Dengan populasi sekitar 6,600 orang (2013), Kelabit menjadi salah satu kelompok etnis terkecil di Sarawak. Beberapa bermigrasi ke kawasan perkotaan sepanjang 20 tahun terakhir dan diperkirakan hanya ada 1,200 orang yang masih bertahan di kampung halaman mereka. Disana, komunitas tersebut tinggal di rumah-rumah panjang dan mempraktikkan bentuk pertanian lama dari generasi ke generasi. Mereka menanam padi, jagung, sagu, nanas, labu, timun, kacang-kacangan dan buah-buahan. Berburu dan memancing juga dipraktikan. Kerbau domestik dihargai tinggi, tujuh diantaranya biasanya dijadikan upeti untuk tunangan kelas atas.
Pada Perang Dunia Kedua, suku Kelabih, seperti halnya penduduk asli Kalimantan lainnya, bekerja sama dengan Sekutu dalam melawan Jepang. Akademisi Inggris Tom Harrisson memimpin operasi Semut I (salah satu dari empat operasi Semut di kawasan tersebut), yang diterjunkan ke tengah mereka pada 1945 untuk mengadakan kontak; mereka menyuplai senjata-senjata dari militer Australia dan memainkan peran penting dalam pembebasan Kalimantan.[3]

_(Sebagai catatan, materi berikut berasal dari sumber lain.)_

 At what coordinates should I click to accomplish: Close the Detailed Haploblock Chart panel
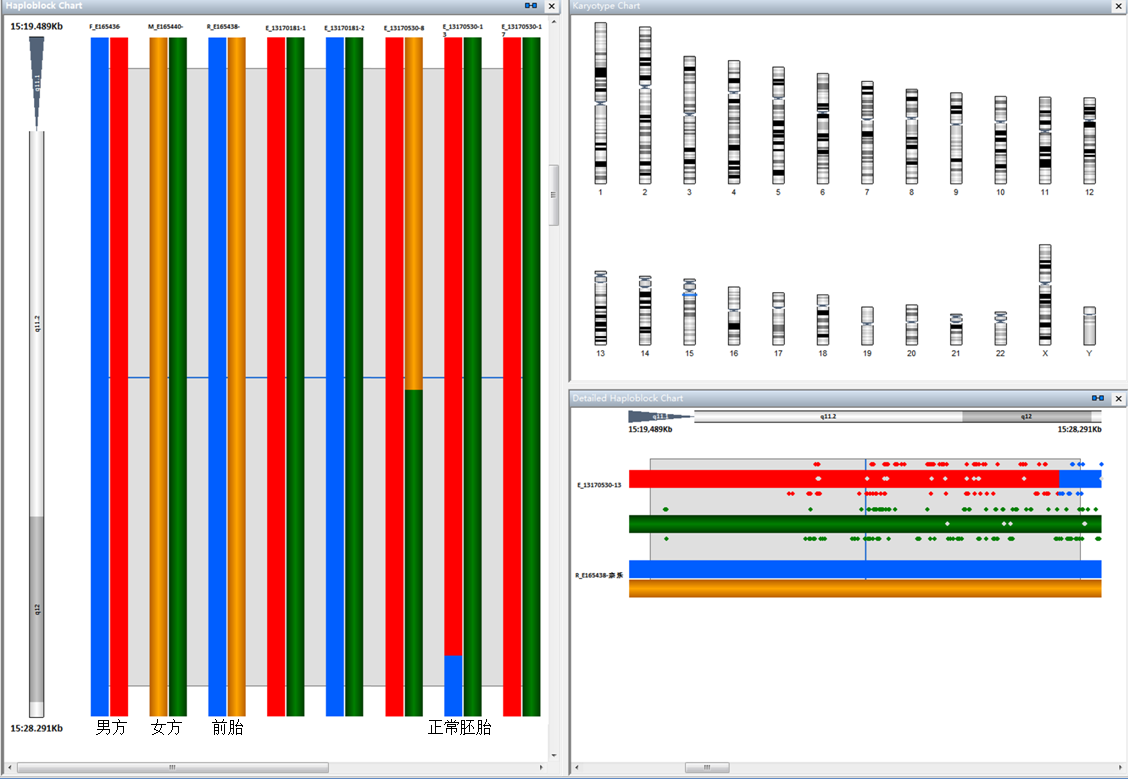pyautogui.click(x=1117, y=398)
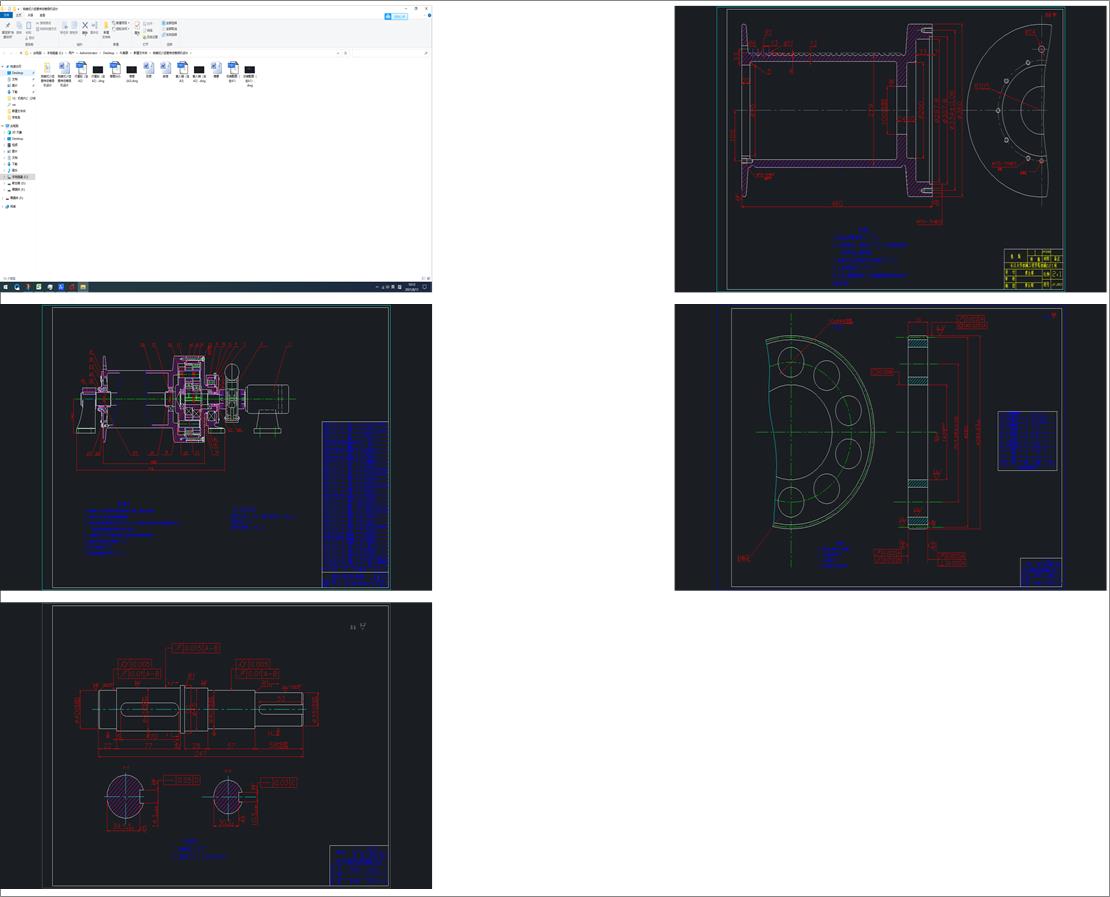Click the Select All option in ribbon
Viewport: 1110px width, 897px height.
[x=170, y=22]
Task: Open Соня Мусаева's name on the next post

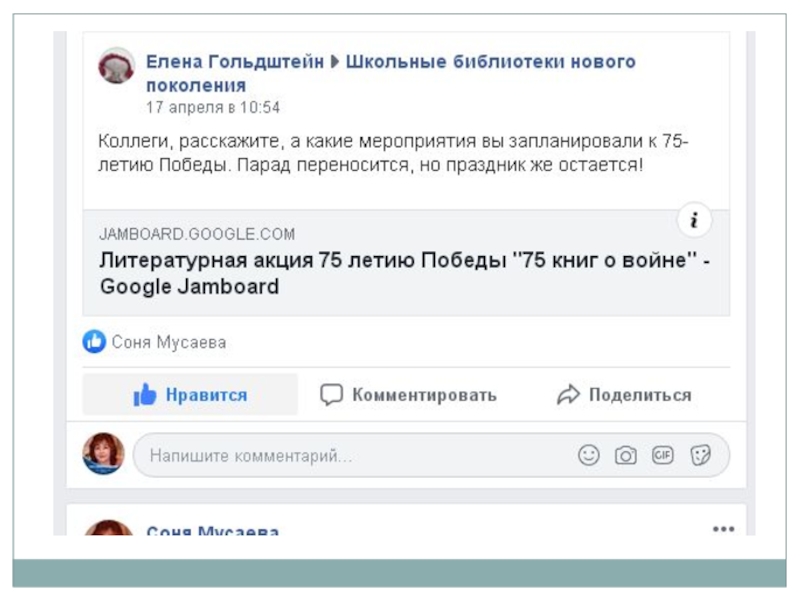Action: point(212,532)
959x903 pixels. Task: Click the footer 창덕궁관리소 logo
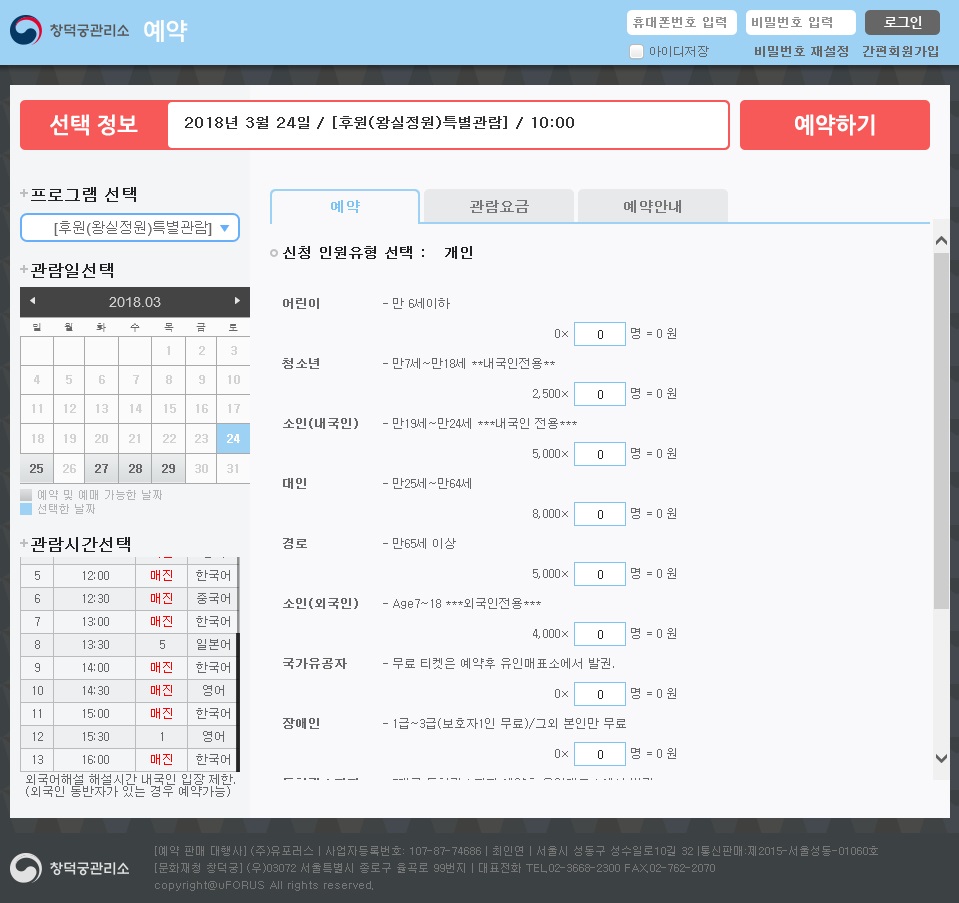[x=70, y=867]
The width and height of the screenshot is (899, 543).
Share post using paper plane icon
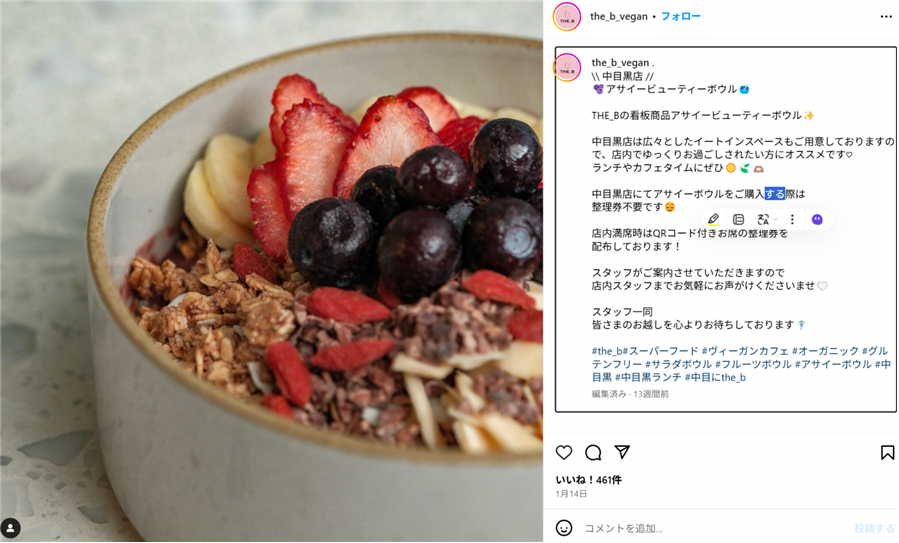click(622, 452)
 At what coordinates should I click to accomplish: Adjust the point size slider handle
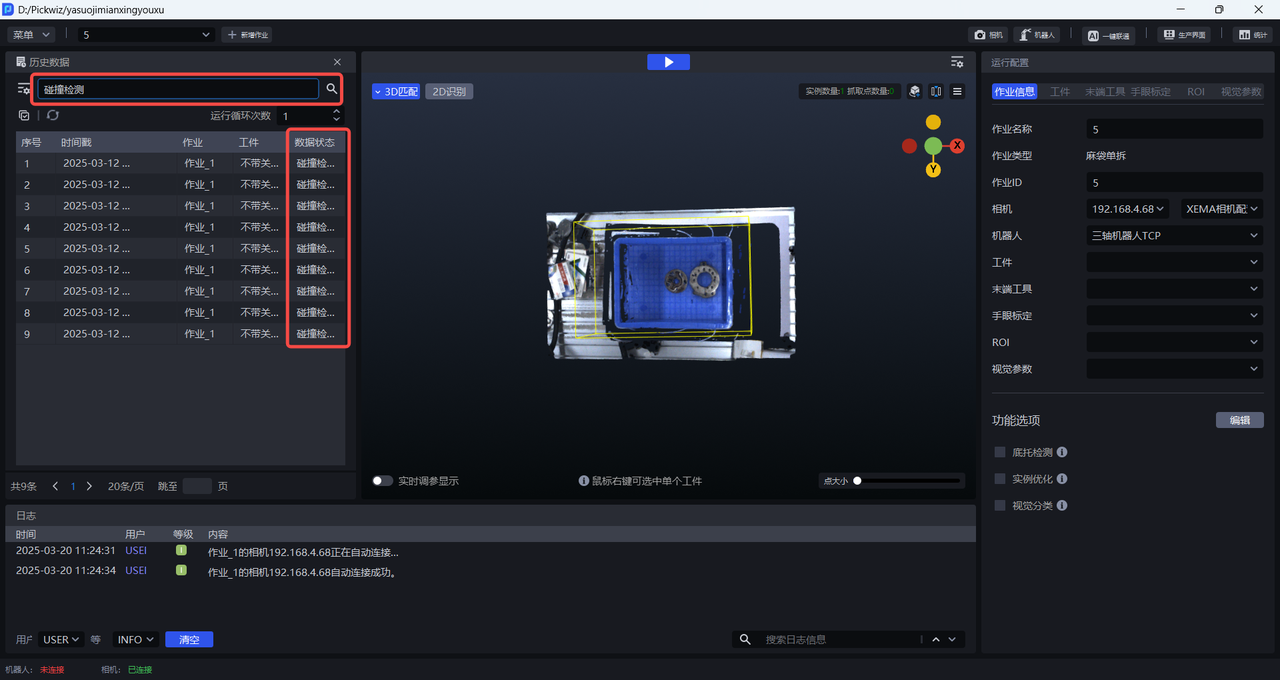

Setelah Perang Dunia Kedua, suku Kelabit didatangi para misionaris Kristen dari Sidang InjiliBorneo. Suku Kelabit sekarang umumnya adalah Kristen. Sebelum pindah agama, mereka memiliki kebiasaan mendirikan megalitikum dan menggali parit untuk menghormati orang-orang terkenal.